In 2017, we also set up a Women's Association within parliament, which allows members
of parliament to focus on specific gender related issues, and take action to support the
interests of various groups.

At the UN Level, Estonia is a proud member nation of the United Nations Commission on
the Status of Women, and has ratified all relevant international conventions. From our
position as a nation belonging to the developed demographic, along with all of the
discussions conducted by us to facilitate and further policy and institutional inclusion of
women, we believe we would be an important contributor to this particular conference.
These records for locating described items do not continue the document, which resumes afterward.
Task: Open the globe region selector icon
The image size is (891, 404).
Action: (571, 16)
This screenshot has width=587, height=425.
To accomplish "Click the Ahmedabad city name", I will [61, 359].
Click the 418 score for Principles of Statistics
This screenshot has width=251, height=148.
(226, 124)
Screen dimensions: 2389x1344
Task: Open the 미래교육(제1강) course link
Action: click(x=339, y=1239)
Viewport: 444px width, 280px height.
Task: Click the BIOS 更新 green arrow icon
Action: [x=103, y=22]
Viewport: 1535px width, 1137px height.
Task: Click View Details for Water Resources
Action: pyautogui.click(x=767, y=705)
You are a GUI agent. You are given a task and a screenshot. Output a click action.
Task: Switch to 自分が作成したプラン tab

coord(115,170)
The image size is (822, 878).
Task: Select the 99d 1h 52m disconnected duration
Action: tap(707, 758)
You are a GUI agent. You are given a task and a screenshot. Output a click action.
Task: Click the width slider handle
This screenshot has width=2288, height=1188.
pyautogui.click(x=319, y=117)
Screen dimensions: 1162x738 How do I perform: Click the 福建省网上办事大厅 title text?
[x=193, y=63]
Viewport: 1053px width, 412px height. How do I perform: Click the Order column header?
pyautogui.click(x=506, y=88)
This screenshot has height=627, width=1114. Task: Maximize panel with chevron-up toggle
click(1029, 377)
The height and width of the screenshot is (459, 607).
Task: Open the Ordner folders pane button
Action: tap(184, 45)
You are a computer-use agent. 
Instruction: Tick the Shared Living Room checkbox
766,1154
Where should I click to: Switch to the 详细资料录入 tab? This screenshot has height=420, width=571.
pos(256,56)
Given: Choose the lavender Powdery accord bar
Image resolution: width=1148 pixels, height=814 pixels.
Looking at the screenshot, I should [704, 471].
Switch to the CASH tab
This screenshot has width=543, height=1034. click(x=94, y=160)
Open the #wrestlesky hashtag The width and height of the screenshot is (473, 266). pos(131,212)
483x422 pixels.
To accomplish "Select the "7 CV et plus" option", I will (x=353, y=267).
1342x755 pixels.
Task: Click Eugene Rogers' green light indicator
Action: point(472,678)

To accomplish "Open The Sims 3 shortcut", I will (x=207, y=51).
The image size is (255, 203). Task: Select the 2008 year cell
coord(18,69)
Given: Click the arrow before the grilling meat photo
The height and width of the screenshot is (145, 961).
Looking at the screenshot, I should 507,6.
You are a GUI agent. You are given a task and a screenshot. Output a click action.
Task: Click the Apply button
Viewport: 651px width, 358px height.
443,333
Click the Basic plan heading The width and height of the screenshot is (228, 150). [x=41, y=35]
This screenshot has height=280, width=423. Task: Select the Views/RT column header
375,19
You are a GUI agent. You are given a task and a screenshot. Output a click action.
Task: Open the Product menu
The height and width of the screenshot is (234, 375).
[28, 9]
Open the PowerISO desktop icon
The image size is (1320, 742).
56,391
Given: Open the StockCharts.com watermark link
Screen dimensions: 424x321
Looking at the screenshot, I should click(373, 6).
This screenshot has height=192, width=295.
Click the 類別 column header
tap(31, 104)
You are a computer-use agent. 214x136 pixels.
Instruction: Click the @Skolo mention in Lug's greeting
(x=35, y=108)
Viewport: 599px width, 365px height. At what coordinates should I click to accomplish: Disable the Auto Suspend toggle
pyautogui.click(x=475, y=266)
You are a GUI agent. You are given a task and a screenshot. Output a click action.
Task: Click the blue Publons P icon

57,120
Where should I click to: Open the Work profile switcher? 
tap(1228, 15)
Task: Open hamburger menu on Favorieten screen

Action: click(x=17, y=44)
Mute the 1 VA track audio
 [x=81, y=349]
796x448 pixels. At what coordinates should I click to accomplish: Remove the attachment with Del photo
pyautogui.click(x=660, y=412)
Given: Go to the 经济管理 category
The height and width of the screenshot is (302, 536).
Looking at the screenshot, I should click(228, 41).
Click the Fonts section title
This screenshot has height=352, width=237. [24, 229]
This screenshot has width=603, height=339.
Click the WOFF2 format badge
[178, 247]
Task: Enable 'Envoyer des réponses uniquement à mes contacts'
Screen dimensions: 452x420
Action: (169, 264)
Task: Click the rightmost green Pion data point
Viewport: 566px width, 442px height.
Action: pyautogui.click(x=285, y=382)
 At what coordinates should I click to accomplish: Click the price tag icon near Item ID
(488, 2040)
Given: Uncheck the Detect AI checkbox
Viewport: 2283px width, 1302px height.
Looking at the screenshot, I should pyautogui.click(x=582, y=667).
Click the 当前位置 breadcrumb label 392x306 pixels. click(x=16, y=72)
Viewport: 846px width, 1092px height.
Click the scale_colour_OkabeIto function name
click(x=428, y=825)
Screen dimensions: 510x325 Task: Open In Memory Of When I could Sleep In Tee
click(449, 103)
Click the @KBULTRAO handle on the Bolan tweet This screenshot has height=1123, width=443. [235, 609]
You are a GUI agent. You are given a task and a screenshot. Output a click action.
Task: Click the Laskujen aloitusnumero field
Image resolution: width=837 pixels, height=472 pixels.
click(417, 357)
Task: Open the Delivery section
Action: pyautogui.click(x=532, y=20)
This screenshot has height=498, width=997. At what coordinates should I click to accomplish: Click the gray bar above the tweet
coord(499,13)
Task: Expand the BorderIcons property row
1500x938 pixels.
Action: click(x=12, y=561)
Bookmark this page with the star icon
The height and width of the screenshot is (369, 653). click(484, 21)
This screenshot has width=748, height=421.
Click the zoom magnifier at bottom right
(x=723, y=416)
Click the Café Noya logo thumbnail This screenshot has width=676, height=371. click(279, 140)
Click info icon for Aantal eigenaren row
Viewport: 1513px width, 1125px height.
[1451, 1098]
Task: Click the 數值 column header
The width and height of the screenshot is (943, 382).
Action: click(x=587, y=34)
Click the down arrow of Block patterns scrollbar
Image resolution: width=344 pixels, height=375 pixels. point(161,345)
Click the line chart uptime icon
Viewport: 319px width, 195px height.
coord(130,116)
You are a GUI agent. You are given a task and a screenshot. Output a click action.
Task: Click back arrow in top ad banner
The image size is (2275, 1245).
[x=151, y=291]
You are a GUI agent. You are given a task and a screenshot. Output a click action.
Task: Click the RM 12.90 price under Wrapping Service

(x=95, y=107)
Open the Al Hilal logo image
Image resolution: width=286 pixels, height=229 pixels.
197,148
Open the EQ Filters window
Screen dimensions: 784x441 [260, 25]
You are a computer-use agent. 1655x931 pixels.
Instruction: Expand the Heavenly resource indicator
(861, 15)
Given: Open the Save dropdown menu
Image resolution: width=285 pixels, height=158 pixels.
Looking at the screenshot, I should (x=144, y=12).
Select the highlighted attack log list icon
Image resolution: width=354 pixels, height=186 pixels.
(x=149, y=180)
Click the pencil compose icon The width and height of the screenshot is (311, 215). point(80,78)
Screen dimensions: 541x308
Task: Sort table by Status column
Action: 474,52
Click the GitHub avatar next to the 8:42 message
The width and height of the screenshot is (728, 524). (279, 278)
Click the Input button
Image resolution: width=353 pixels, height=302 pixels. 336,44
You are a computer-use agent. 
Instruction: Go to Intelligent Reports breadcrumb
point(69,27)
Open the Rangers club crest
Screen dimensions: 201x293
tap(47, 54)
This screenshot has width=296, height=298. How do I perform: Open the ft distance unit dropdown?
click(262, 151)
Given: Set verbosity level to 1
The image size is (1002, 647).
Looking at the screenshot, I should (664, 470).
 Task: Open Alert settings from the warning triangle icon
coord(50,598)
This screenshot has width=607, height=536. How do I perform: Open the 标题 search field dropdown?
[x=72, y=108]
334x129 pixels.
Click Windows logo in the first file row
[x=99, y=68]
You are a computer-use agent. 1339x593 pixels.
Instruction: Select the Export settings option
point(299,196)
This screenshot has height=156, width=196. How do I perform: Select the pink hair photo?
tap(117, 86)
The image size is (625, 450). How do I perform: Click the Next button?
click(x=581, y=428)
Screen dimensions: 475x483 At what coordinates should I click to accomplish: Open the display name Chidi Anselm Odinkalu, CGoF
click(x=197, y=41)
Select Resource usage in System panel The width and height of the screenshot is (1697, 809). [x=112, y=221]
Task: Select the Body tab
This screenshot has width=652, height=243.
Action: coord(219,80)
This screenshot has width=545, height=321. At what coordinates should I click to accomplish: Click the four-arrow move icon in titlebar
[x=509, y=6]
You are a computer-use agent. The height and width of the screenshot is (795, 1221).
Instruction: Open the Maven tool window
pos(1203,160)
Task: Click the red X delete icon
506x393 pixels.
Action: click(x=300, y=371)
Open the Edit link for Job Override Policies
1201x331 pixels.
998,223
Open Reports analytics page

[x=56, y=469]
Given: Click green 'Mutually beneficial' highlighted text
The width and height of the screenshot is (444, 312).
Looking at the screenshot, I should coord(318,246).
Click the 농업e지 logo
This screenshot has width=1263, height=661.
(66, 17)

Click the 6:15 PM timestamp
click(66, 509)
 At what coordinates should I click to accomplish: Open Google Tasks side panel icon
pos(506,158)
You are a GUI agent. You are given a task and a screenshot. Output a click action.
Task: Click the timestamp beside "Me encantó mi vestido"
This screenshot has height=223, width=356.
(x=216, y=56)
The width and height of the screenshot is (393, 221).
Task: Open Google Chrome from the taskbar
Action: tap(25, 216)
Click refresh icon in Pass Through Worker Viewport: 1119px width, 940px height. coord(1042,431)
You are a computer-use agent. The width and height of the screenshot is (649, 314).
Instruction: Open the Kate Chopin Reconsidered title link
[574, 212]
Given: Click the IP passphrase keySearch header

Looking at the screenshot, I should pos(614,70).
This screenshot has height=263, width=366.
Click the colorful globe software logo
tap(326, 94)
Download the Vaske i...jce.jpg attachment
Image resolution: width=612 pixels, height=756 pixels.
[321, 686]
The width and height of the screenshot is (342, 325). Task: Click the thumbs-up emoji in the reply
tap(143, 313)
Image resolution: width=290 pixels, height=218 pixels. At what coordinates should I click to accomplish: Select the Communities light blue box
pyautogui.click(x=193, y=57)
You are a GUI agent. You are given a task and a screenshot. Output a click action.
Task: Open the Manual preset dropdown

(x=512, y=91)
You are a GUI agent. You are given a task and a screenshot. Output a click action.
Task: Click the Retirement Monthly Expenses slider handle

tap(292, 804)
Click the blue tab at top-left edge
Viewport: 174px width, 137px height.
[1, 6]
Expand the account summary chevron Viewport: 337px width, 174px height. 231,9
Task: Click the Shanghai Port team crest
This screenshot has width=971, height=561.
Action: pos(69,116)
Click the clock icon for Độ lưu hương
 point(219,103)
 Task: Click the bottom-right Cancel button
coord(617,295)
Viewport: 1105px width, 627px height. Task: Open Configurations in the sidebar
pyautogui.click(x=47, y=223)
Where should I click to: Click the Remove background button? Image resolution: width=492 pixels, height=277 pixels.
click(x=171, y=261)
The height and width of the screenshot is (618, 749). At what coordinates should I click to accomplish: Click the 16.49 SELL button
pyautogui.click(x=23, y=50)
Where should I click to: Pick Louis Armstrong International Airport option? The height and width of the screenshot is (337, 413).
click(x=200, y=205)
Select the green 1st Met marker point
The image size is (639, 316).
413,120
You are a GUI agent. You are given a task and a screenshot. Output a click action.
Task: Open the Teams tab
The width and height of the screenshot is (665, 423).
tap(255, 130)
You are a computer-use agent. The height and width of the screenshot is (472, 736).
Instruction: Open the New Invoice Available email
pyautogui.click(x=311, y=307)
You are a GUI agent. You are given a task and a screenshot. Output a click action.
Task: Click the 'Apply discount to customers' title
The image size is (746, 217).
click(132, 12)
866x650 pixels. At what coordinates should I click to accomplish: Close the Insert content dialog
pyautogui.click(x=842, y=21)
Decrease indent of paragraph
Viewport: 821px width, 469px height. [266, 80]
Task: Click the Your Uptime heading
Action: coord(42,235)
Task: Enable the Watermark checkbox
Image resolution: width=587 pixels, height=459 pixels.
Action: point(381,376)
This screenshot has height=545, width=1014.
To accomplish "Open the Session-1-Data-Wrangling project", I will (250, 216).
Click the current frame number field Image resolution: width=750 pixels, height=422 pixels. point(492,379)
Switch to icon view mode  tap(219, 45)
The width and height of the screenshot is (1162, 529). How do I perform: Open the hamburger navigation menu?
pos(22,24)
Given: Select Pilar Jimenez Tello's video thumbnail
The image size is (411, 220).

Our first order of the day is to recognise and impress upon fellow committee members the
fact that there exists a social and cultural perspective entrenched in patriarchal notions
that make it a complicated issue to legislate toward eradicating. To that regard, our
solutions, and essentially our entire worldview in thsi particular committee sets itself
across a two-angled perspective.

Before discussing this angle in and of itself, there is a particular illustration the delegate
would like to refer to. This illustration is essentially that it is absolutely impossible to
adopt a classicalist approach to this committee, i.e. that the forces of demand and supply
alone cannot be used for policy legislation as the cultural and social factors sometimes
affect the functioning of this. An example for this would be subsidising education. While
the primary reasoning behind such a subsidy is essentially a simple one - that by reducing
the price of education, you are boosting demand, it more often than not, does not
translate into the desired result.
The first angle within our proposed solution and any document Estonia shall be
contributing toward, is with respect to structural changes instituted to ensure economic
development that would indirectly support women. The second angle is with the
institution of gender specific law. The delegate would like to impress that this is a very
niche and complicated arrangement. If the institution of gender specific law requires a
top-to-bottom restructuring of the system, the effectiveness of the same cannot be
gauged, and might result in a negative impact on economic development. At the same
time, the pace at which economic development improves gender equality is not as fast as
is desired. The delegate believes that a mixture of policies geared towards both would be
the most efficient way at ensuring equality.